Чего остановился, Тимофей и сам бы не объяснил. Печка, наверное, привлекла внимание. Такая одна на весь подвал – чугунная, литая, с завитушками. Тонкая ровная труба выведена в заложенное кирпичом окно – толково делали. Кровати стоят потеснее, несколько человек под пальто и одеялами лежат, делают вид, что спят. Рядом с печкой бодрствующие – солидного вида, немолодые, в испачканных, но хороших пальто. Под потолком лампа приличная. Буржуи, наверняка лучшие квартиры в доме занимали. Вон на толстой тетке шуба откровенно барская.
– Граждане, у нас солдат потерялся. Вот такой…
Смотрят вежливо, даже учтиво, страх прячут. Но напряжение вокруг печечки погуще тепла сгустилось, над кроватями аж висит. Тимофею захотелось перекинуть автомат под руку, но сдержался. Вынутый из кобуры пистолет за борт телогрейки заткнут, достать легко. Да и кто тут дернется? На первый взгляд даже и те «спящие» не особо бодрого солдатского возраста.
– Такой он… круглолицый. Ефрейтор, одна полоска здесь. Видели, а?..

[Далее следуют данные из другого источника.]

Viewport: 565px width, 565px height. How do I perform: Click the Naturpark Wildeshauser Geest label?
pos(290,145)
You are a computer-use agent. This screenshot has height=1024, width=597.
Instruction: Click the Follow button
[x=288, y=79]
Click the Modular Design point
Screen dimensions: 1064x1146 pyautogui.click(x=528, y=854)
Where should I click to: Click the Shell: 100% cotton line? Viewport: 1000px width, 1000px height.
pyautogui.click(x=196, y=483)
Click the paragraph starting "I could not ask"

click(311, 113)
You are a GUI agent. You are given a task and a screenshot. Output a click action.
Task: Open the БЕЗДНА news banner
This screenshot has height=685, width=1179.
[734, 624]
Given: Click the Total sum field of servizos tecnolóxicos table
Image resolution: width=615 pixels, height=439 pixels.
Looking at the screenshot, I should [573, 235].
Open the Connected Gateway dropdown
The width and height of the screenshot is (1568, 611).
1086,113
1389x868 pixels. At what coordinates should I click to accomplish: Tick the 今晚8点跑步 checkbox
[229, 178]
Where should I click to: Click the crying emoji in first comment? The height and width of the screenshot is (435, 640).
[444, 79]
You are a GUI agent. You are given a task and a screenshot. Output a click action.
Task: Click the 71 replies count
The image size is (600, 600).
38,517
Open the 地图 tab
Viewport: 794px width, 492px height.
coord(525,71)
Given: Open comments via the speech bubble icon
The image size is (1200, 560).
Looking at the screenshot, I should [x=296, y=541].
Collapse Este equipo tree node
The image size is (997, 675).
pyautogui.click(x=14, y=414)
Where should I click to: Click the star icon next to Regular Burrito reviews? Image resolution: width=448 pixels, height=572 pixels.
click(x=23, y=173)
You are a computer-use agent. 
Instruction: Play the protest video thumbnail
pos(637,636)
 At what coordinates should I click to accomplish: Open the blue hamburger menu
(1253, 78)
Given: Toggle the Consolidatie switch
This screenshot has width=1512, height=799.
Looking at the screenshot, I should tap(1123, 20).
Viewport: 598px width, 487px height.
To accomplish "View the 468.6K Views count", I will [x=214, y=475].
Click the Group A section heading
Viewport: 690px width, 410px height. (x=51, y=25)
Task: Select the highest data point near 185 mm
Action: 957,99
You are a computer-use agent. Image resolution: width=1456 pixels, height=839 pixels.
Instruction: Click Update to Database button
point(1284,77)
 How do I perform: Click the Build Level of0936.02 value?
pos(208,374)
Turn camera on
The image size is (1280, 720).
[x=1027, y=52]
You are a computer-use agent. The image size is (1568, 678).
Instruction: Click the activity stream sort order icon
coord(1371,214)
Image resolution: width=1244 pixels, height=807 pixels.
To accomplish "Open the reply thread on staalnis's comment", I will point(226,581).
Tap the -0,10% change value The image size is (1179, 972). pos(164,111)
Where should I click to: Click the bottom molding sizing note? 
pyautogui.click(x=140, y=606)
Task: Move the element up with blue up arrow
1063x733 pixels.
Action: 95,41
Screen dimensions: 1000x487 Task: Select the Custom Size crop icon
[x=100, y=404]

Господин снял шляпу, показал благородную, в венчике седины лысину и, указывая головным убором в сторону выхода, заговорил. Ох как размеренно и спокойно тон держит. Ну да, с дикарем же беседует. Понятно, «мы не выходим, наверху все еще обстреливают».
– Эх, дедушка, я же не понимаю ничего, – печально сообщил Тимофей. – Что, не было здесь нашего бойца, нет?
Что-то не так. Понятно, ненавидят, но и еще… Может, это просто собственное сержантское предубеждение? Против этих шуб, печек с завитушками, вокруг которых избранные сидят? Классовое мировоззрение – оно всегда классовое. Вон дамочка лежит, с головой укрылась, на ногах башмаки сорок третьего растоптанного, а щиколотка сияет точеная, в чулке хорошем. Под койкой боты припрятаны, каблучок модный.
– Егор Дмитриевич, идите сюда, расспросите народ по-мадьярски, – позвал Тимофей. – Бабуля, я присяду на минутку? Устал, спасу нет, ноги не держат.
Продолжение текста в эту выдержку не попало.